My son’s first glacier. He, who has been stumbling through his fifteenth year, moves as if born attached to these tools, performing a dance more natural than walking. Even his frontpointing appears effortless, delicate, as if he’s tiptoeing up a sidewalk upon which his heels will never touch, as if youth holds some antidote for ice and gravity. He wants what we all want: more.
            Farther, steeper, higher, the whole mountain, and then, of course, another.
            He knows I go to the mountains, but I don’t think he knows why. And here he is, treating this ice work, this frozen world, with a kind of reverence, as if guessing that for him, too, salvation may be found here.
            Now that we cannot pretend they are not shrinking, every visit to a glacier is more sacred than ever. The Byron is so close, our backyard glacier, an hour by car from Anchorage and only a mile more of flat walking on a well-maintained trail before we enter the primeval world of snow: a jumble of seracs, leaning towers, perfectly named erratics of rock and ice, the alluvial fans of debris where a dozen miniature avalanches have spread their wares as a card dealer fans the deck, pick a card.
            Random, he says, one of his favorite words. He’s right, sure, but I don’t like to encourage him: he seems to see the whole world in the word.
            A glacier is called alive because it moves, advancing, retreating, a frozen army.
            It also speaks. Under the rush of wind, the sound of rushing water. Under the snow, under the ice, creaks and groans, every once in a while a crash, an echo. Ancient, almost translatable, it says beware in every tongue. Jake Breitenbach knew that mountains move: his elegy tells us, his body encased within the Khumbu Icefall. And closer, on Denali, Mugs lies in the crevasse that “swallowed” him “silently, quickly,” as his clients said. When I would see Mugs around town, at the bakery, I was surprised that he walked around, lived, and breathed the same air as the rest of us; but if you knew what he’d been doing in the mountains, it would have never occurred to you that he wasn’t immortal. 
            We say he died doing what he loved. We say he was in the wrong place at the wrong time. We say when your number’s up, your number’s up.
            But for us this is the right place and the right time. The mountain won’t move.
            We will. Upward, we reach the toe, or the head, opposites that describe the same feature when applied to glaciers: the terminus. Or is this the beginning?

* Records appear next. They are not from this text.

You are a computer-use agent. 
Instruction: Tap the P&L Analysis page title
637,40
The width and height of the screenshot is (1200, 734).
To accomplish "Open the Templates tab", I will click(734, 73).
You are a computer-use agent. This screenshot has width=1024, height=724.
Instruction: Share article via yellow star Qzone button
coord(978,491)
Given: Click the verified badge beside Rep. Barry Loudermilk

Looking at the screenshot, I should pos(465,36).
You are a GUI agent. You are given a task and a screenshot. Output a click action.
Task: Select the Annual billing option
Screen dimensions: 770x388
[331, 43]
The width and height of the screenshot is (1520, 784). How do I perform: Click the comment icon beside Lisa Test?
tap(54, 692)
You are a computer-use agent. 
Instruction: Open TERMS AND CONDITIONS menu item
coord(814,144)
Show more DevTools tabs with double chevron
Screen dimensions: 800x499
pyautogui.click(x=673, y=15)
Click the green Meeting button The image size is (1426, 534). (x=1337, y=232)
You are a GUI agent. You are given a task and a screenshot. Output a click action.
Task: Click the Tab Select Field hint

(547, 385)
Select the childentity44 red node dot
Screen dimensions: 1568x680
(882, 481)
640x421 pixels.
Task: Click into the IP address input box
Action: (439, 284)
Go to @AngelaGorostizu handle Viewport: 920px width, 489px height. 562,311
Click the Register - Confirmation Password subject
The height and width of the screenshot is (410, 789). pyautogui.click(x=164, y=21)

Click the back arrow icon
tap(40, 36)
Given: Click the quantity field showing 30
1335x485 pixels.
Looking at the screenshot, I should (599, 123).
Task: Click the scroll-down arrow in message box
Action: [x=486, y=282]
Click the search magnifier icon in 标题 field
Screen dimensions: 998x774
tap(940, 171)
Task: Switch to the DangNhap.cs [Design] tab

This is the week of the Northern solstice when time becomes unhinged. We’ve got all night, dad, my son says; he sounds exasperated that I want to stop just after nine pm. The sun won’t set for hours, but now it’s gone behind a ridge. In its shadow, we return to winter. We layer on all our clothes, point out with our axes the possible routes to the summit, etching them into memory for future use.
            Why the ridge and not straight up? he asks. Damn, I think, Day One and already with the straight up. I explain the likely paths of the seracs above the directissima, the probable crevasses, and then, for balance, the lesser dangers of the cornices on the ridge. That’s a real word? he asks, direttissima? He looks at me as if for once in his whole life I have told him something possibly useful for navigating the world.
            On the way down a new landscape appears: ice chunks, aglow in the twi-night sun, float across Portage Lake like burning ships. Above the lake, more snow and peaks float on the shadowed forest, alight in the long alpenglow, gateway to the infinite: Begich, Boggs, Maynard, their names map-learnt, not yet experienced. 
            I think of the way my British friends say the word glacier: Glahss-y-ear, making it sound the enchanted place that it truly is. My son and I have been to the glahss-y-ear but my language won’t hold it. “Earth’s the right place for love,” Frost best said, and like him, I don’t know where it’s likely to go better.

2 comments:

  1. I have several reasons to love this brief remembrance. Chief among them are a father's love, pride and concern, all so evident and unalloyed. For me, there's also the setting: Byron Glacier was the first I ever stood on, my first time on crampons, mere months after arriving in Alaska. ¶ We climbed the peak by going straight up the lower part of the glacier, then making for the ridgeline on the right. We were in the clouds on top and initially couldn't find our way down — almost descended by way of Carpathian. ¶ Also, I met Mugs on Denali, learned how generous a spirit he was, how his past achievements as a football player for Penn State did not matter to him, and how talented he was as a climber. And I am one of those, David, who could not at all believe how anti-climactic (if that's the word) was his going. ¶ I hope you'll keep this memory of you and Macklin, moving together through what for him was a new world, fresh and vital forever. Kathleen and I continue to think of you and Aisha and send you our deepest sympathies and condolences.